Те условия, при которых смерть забирает над нами силу и побеждает нас, — они-то нам достаточно хорошо известны и по личному, и по общему опыту, так, значит, должны быть нам известны и противоположные условия, при которых мы. забираем силу над смертью и в конце концов можем победить ее.
V
Если бы даже и не вставал в нашем воспоминании образ подлинного ‘сверхчеловека’, действительного победителя смерти и ‘первенца из мертвых’ (а не слишком ли это была бы большая забывчивость с нашей стороны?), или если бы даже этот образ был так затемнен и запутан разными наслоениями, что уже не мог бы ничего сказать нашему сознанию о своем значении для нашей жизненной задачи (почему же бы, однако, нам не распутать и не прояснить его?), — если бы и не было перед нами действительного ‘сверхчеловека’, то во всяком случае есть сверхчеловеческий путь, которым шли, идут и будут идти многие на благо всех, и, конечно, важнейший наш жизненный интерес — в том, чтобы побольше людей на этот путь вступали, прямее и дальше по нему проходили, потому что на конце его — полная и решительная победа над смертью.

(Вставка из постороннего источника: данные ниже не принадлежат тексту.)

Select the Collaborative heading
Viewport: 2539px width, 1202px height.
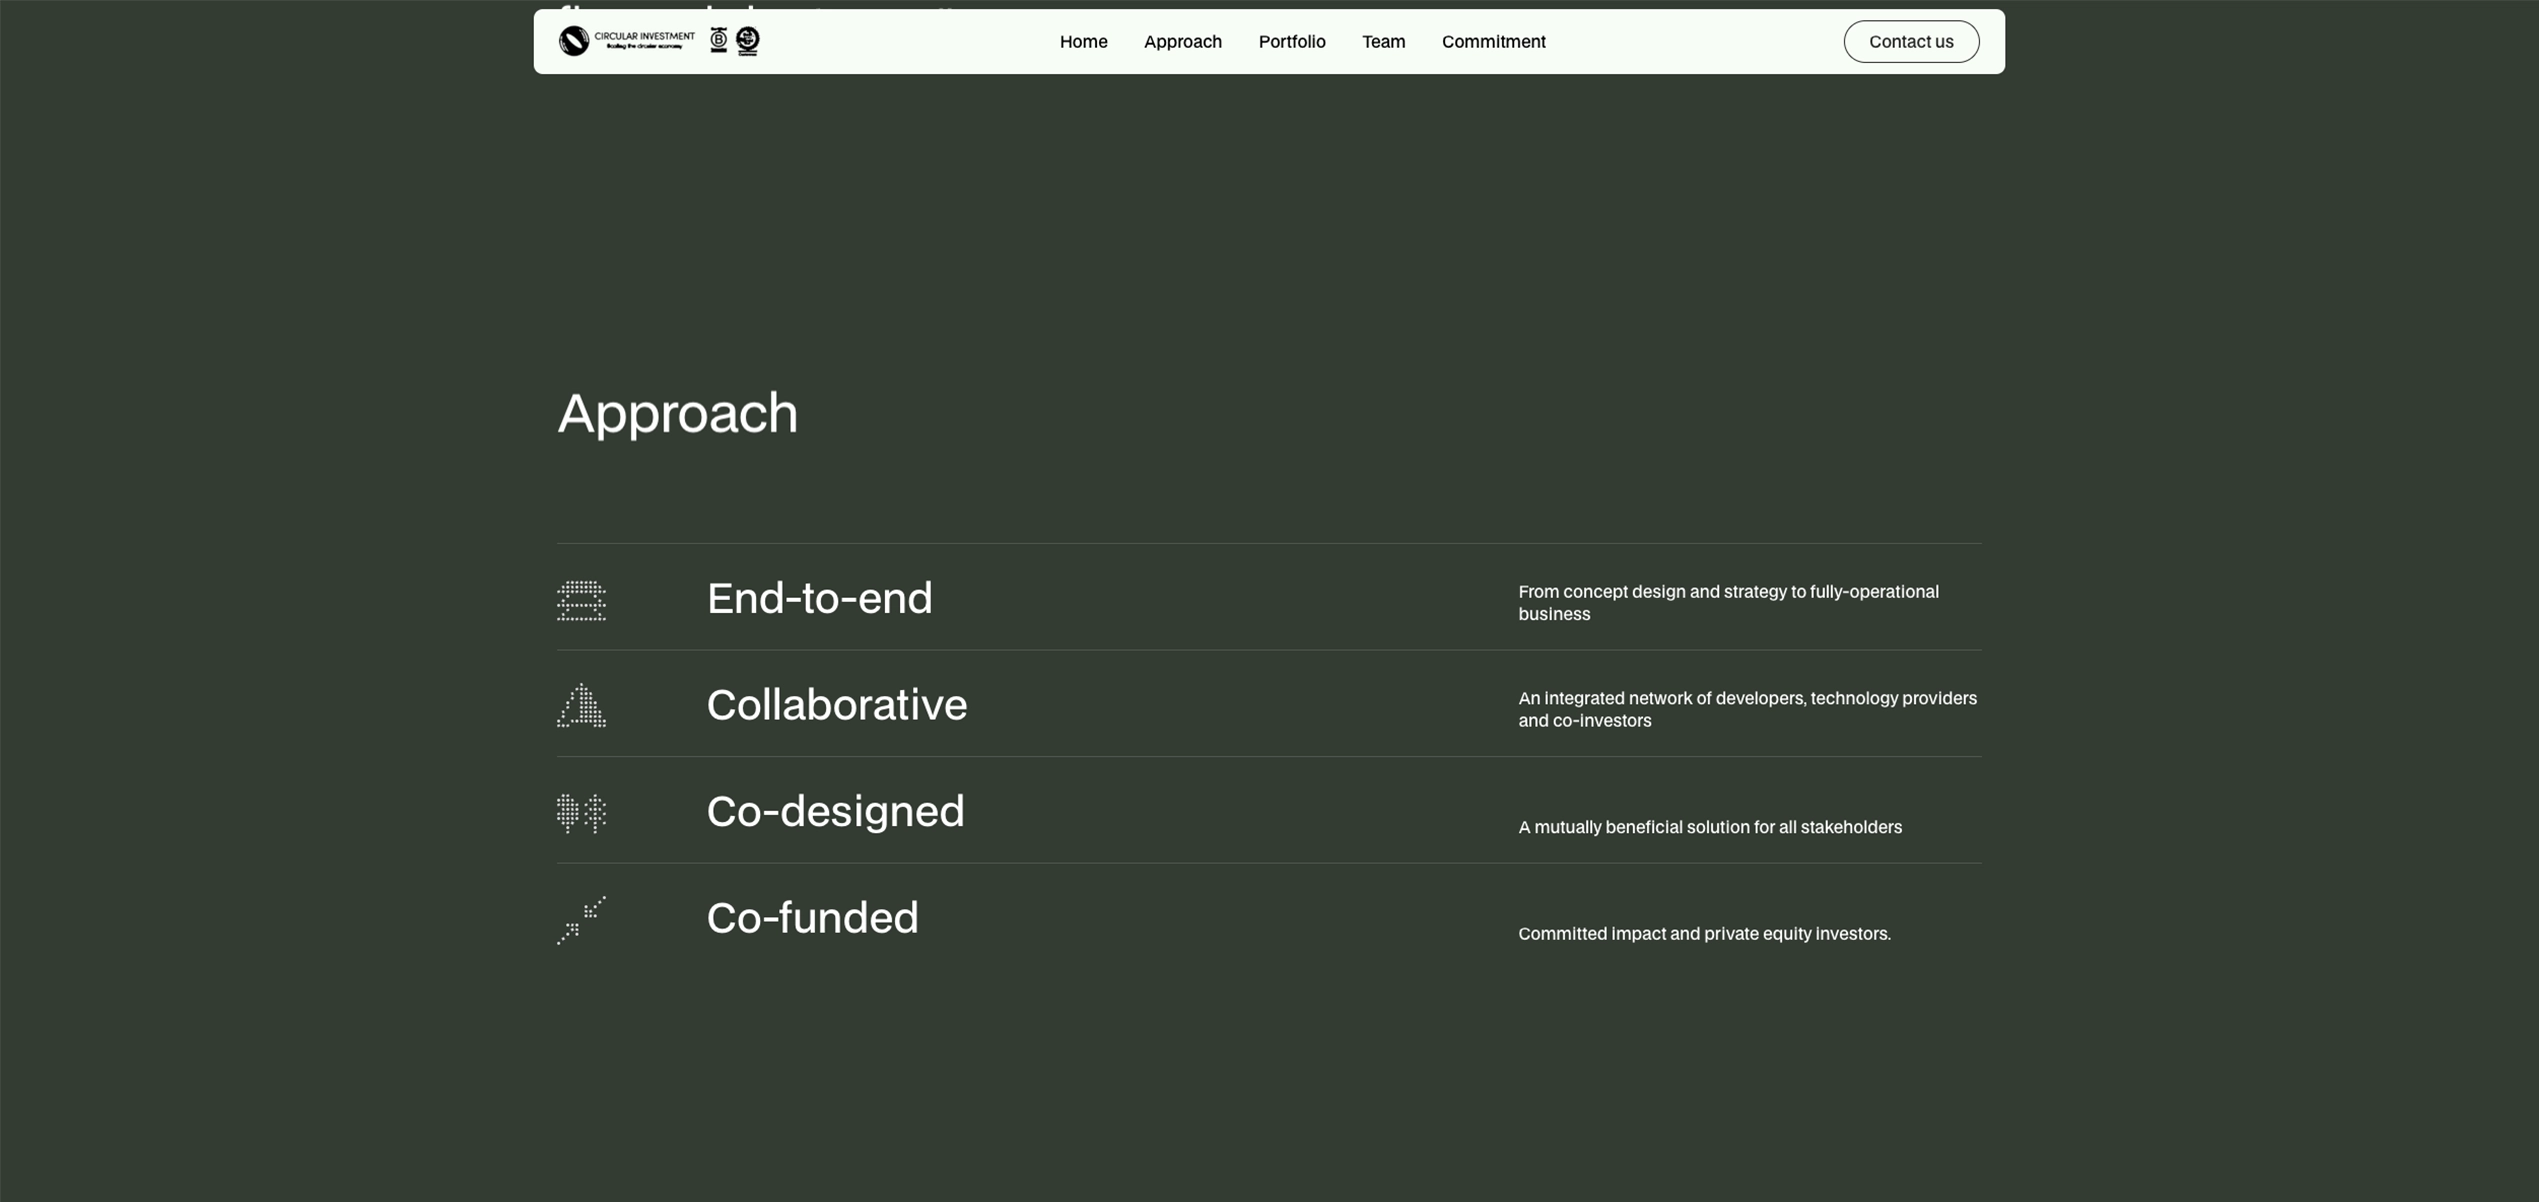[x=836, y=705]

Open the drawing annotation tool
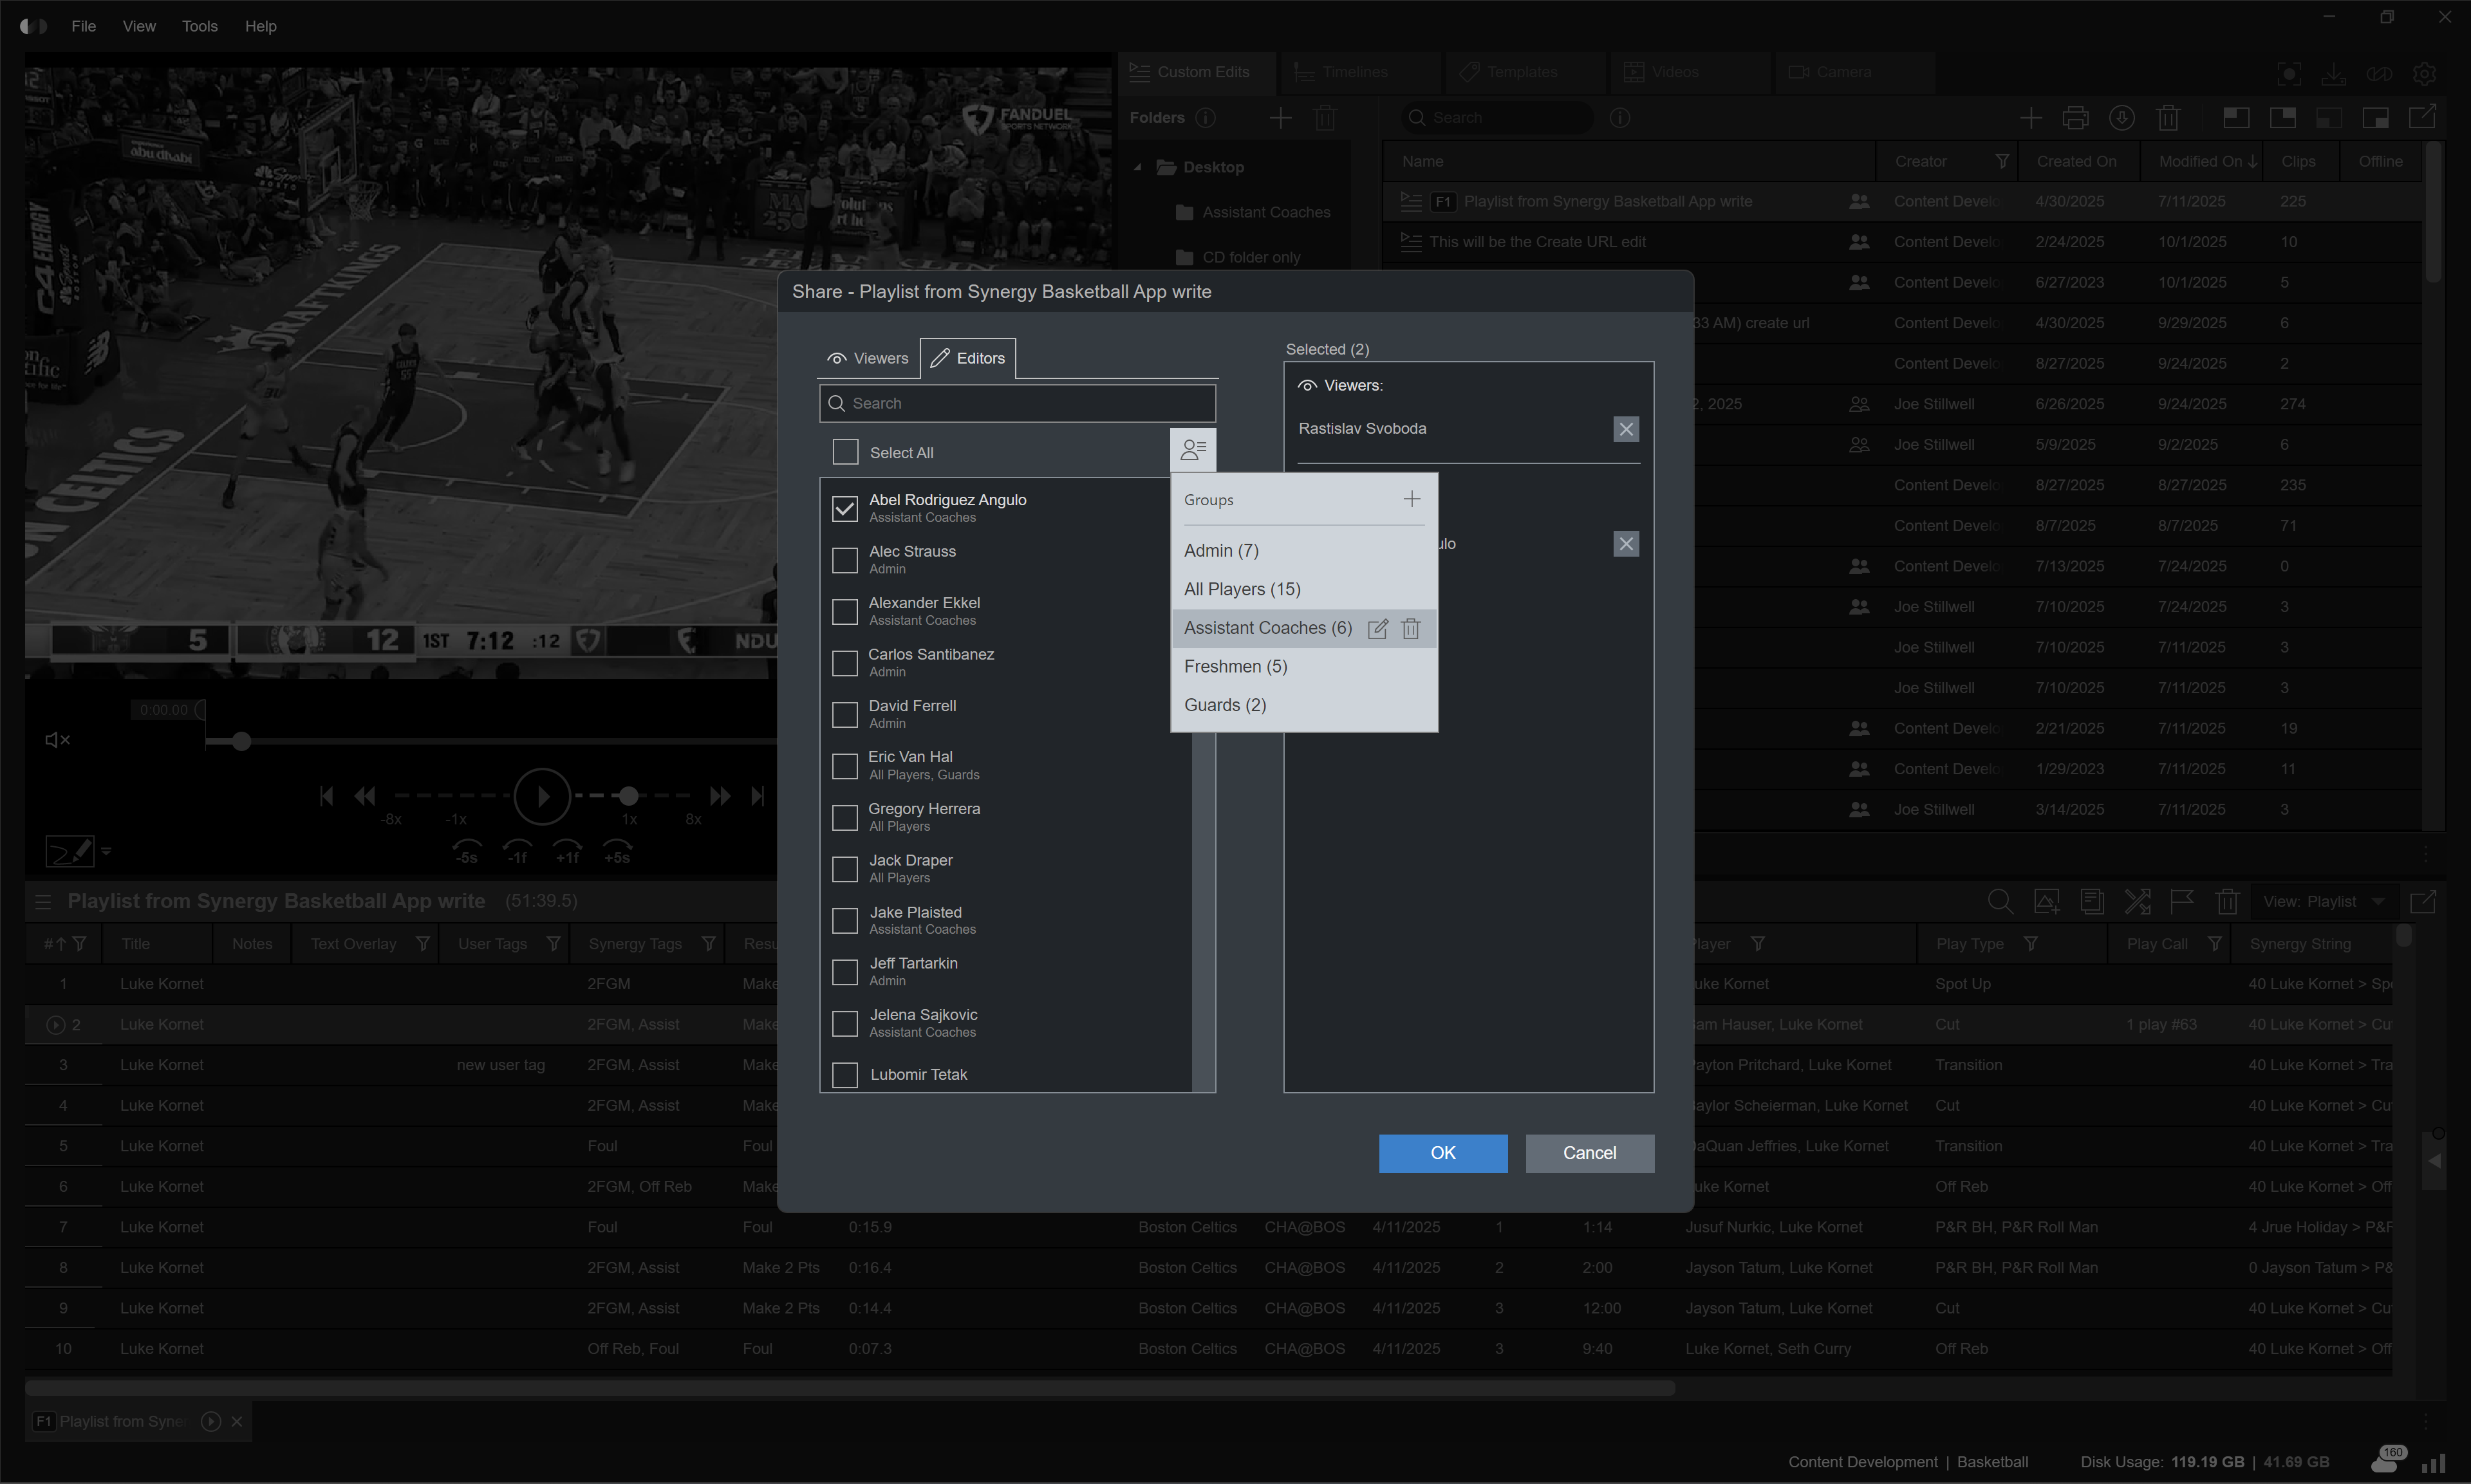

И вот настоящий критерий для оценки всех дел и явлений в этом мире: насколько каждое из них соответствует условиям, необходимым для перерождения смертного и страдающего человека в бессмертного и блаженного сверхчеловека. И если старая, традиционная форма сверхчеловеческой идеи, окаменевшая в школьных умах, заслонила для множества людей живую сущность самой этой идеи и привела к ее забвению — к забвению человеком его истинного, высокого назначения, к примирению его с участью прочих тварей, — то не следует ли радоваться уже и простому факту, что это забвение и это малодушное примирение с действительностью приходит к концу, что раздаются, хотя бы и голословные пока, заявления: ‘Я — сверхчеловек’, ‘Мы — сверхчеловеки’. Такие заявления, сначала возбуждающие досаду, в сущности должны радовать уже потому, что они открывают возможность интересного разговора, чего никак нельзя сказать о некоторых иных точках зрения. В ту пору, когда я резал пиявок бритвою и зоолога Геккеляпредпочитал философу Гегелю, мой отец рассказал мне однажды довольно известный анекдот о том, как ‘отсталый’ московский купец сразил ‘передового’ естественника, обращавшего его в дарвинизм. Это учение, по тогдашней моде и к ‘некоторому несчастию’ для самого Дарвина, понималось как существенное приравнение человека к прочим животным. Наговорив очень много на эту тему, передовой просветитель спрашивает слушателя: ‘Понял?’ — ‘Понял’, — ‘Что ж скажешь?’ — ‘Да что сказать? Ежели, значит, я — пес, и ты, значит, — пес, так у пса со псом какой же будет разговор?’
Ныне, благодаря Ницше, передовые люди заявляют себя, напротив, так, что с ними логически возможен и требуется серьезный разговор, — и притом о делах сверхчеловеческих. Приступ к такому разговору я и хотел сделать на этих страницах.